*** Records for the exercise ***

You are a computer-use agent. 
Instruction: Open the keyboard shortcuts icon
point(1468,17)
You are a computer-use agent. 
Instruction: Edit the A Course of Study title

***
*** Records for the exercise ***

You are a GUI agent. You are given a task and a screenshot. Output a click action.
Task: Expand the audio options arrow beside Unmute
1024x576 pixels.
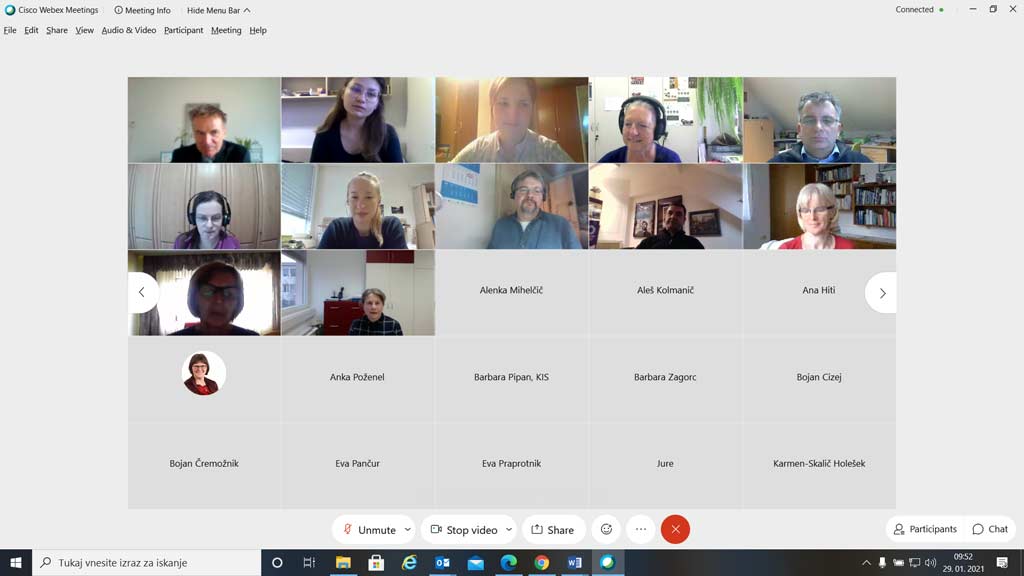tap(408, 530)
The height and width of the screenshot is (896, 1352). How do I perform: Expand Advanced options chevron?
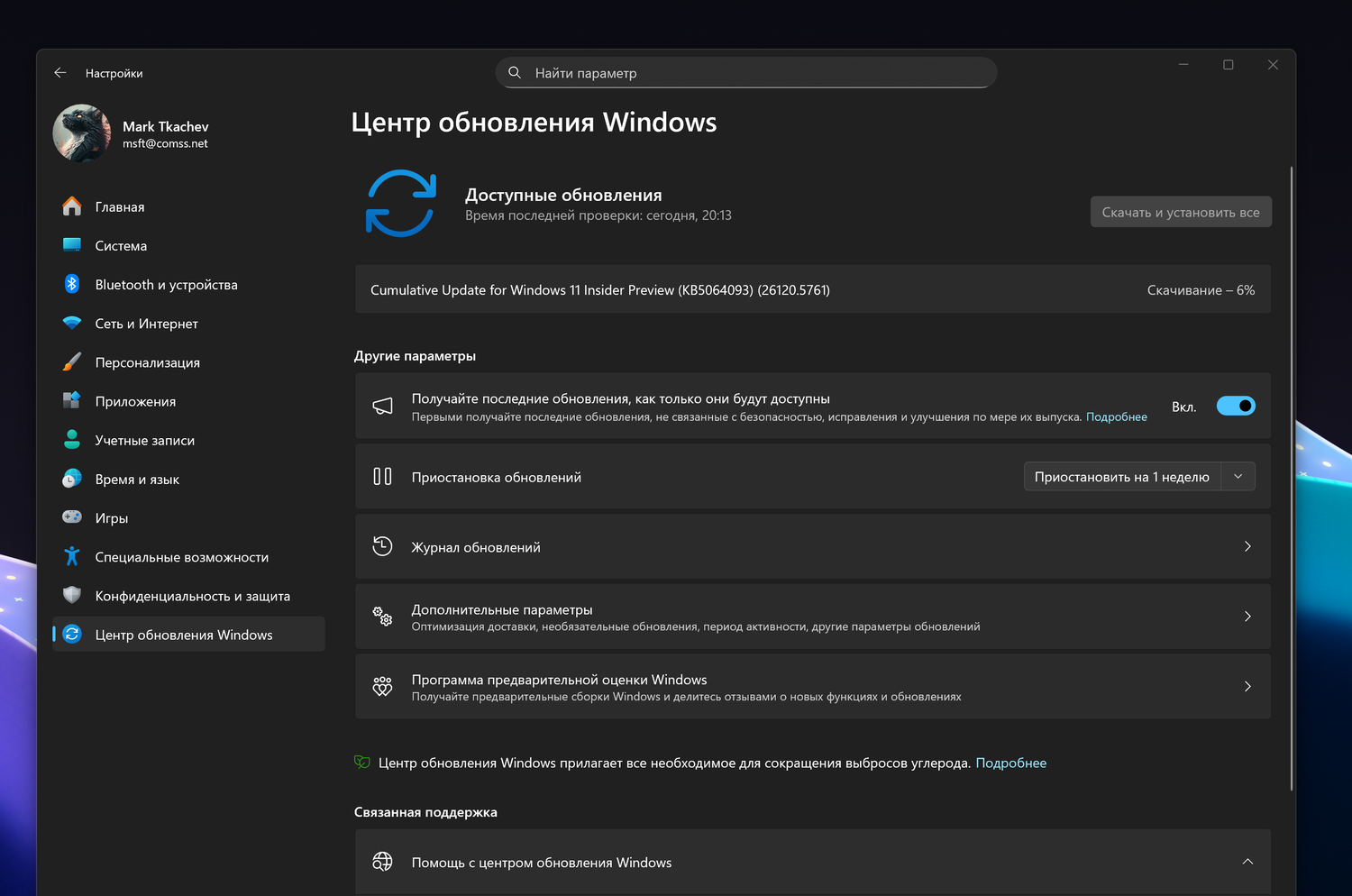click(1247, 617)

***
*** Records for the exercise ***

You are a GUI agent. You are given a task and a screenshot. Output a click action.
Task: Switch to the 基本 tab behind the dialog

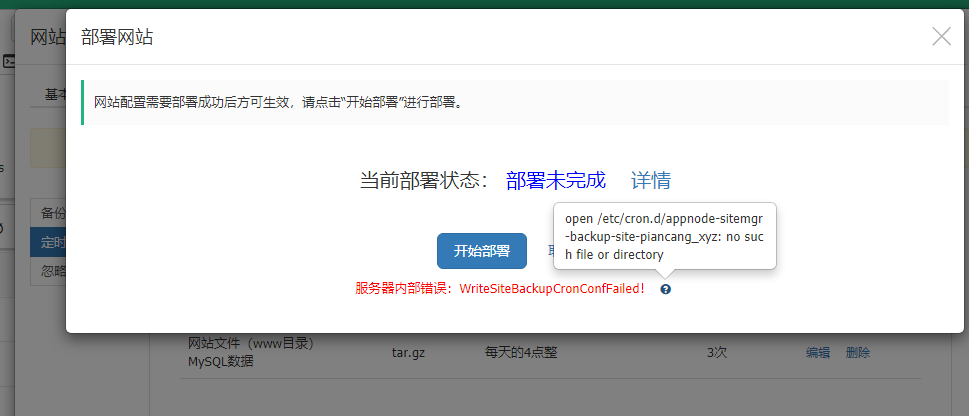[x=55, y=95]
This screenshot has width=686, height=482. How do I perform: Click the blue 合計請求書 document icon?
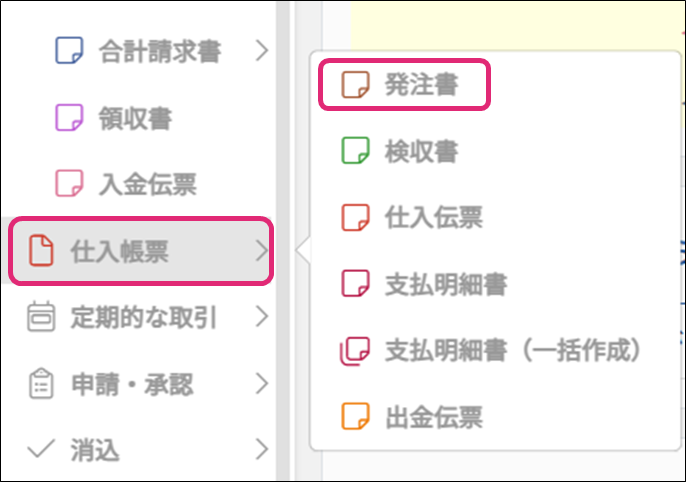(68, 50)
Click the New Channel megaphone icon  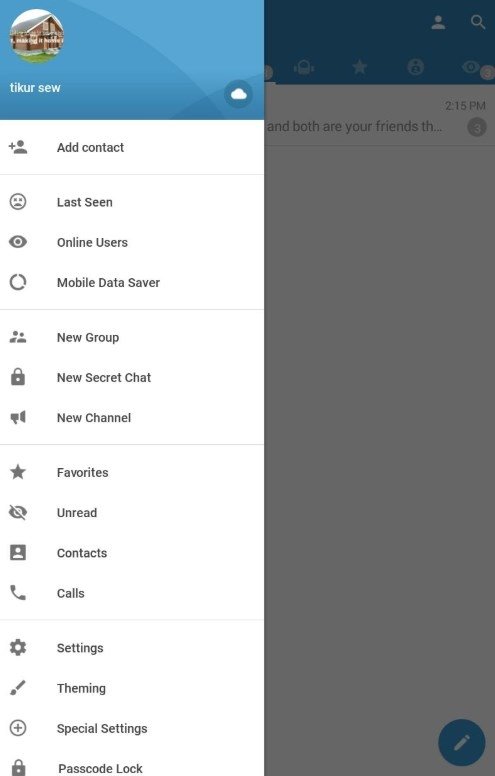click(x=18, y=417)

***

Count the lines of the records above that contain the string "options", with case counting, and give only the number.

- _Expected output_
2